TASK INPUTS:
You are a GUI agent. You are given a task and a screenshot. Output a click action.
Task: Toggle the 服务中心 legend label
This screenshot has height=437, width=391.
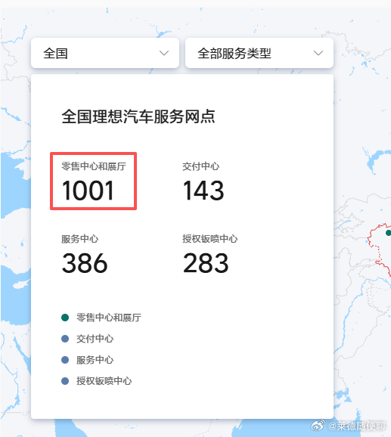95,360
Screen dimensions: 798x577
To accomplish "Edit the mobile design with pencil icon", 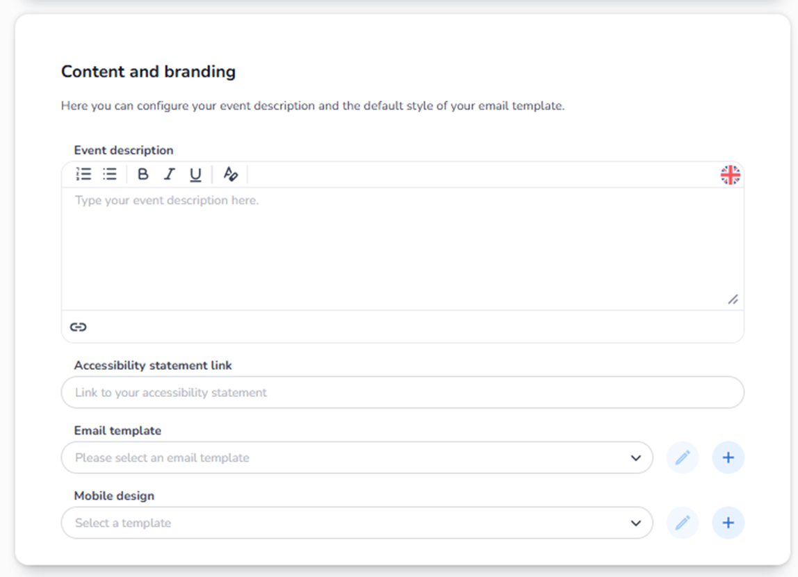I will point(683,523).
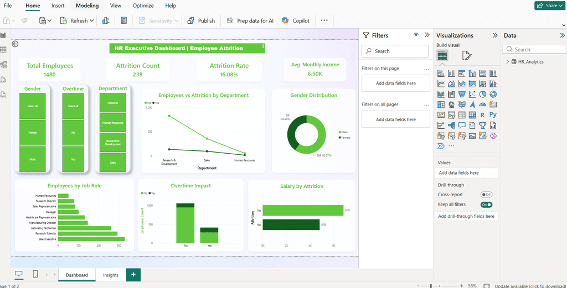
Task: Click the zoom slider in status bar
Action: [439, 286]
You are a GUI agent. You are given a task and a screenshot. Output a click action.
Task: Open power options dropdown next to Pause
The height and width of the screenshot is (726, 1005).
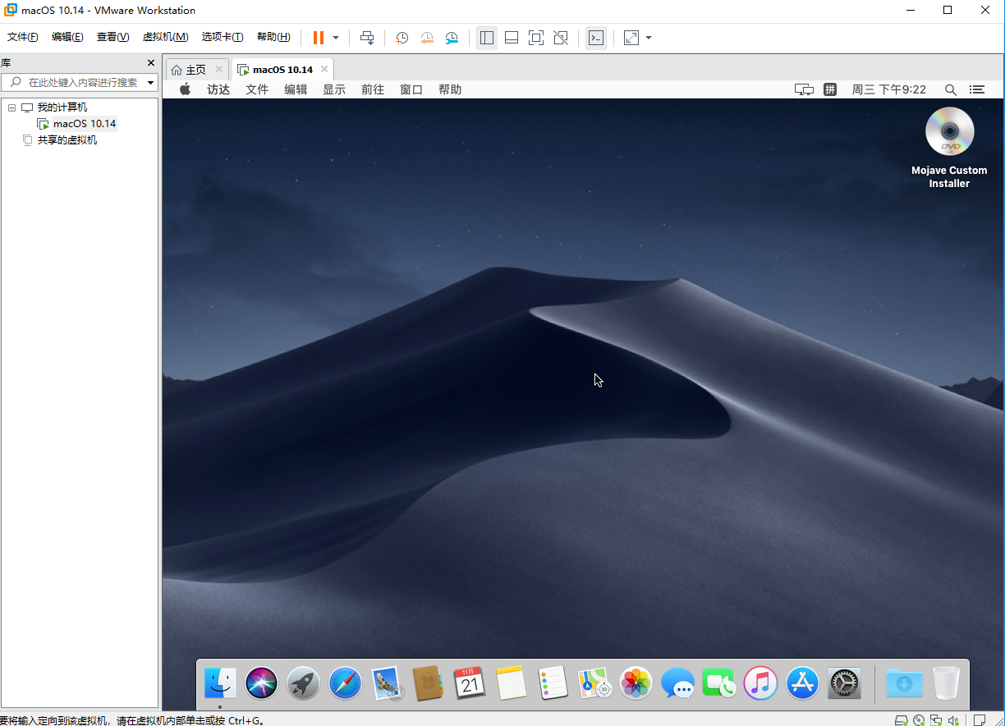pos(336,38)
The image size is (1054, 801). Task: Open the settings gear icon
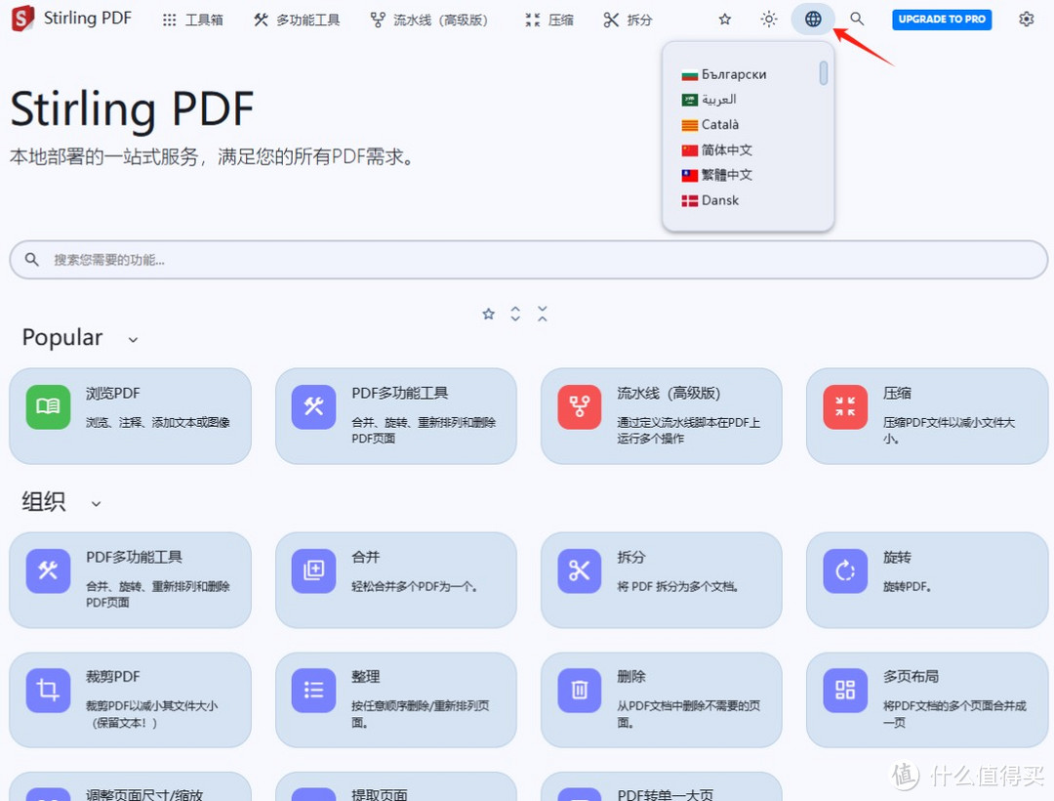point(1026,19)
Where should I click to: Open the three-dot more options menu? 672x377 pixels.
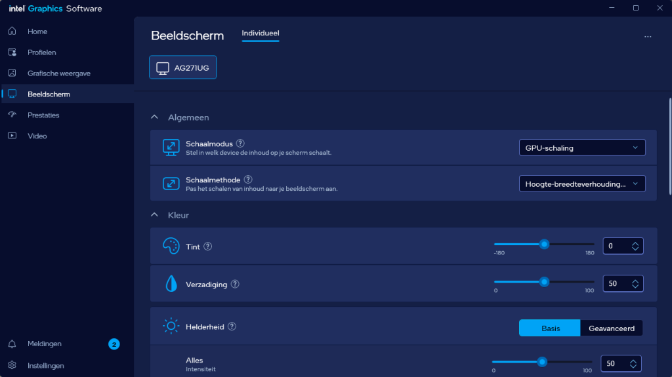click(648, 37)
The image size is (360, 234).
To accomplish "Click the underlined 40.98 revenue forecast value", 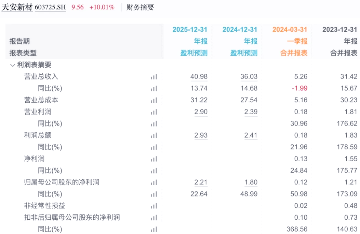I will pyautogui.click(x=199, y=77).

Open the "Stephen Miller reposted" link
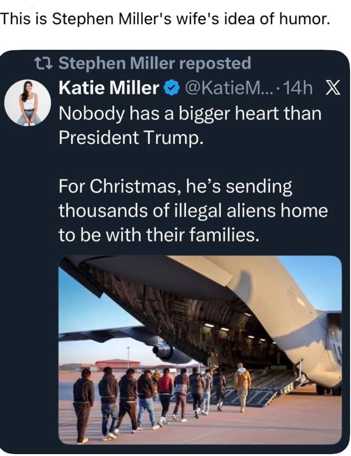click(x=154, y=63)
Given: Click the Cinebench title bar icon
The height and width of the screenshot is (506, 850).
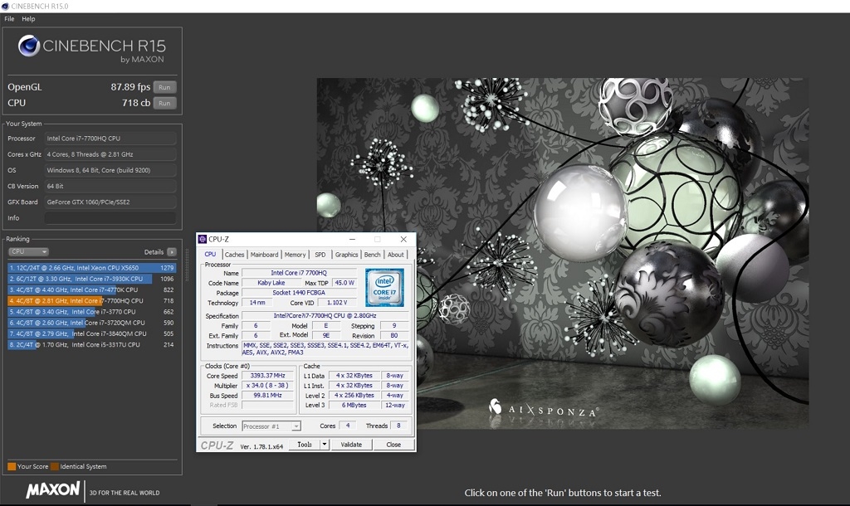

AIM OF THE TASK: Quote, please, every line of the material above from its start through the line that has "Screen dimensions: 798x577", reproducing the words exactly and dropping any images.

ANSWER:
You are a GUI agent. You are given a task and a screenshot. Output a click action.
Task: Toggle the 服务中心 legend label
This screenshot has height=437, width=391.
95,360
Screen dimensions: 798x577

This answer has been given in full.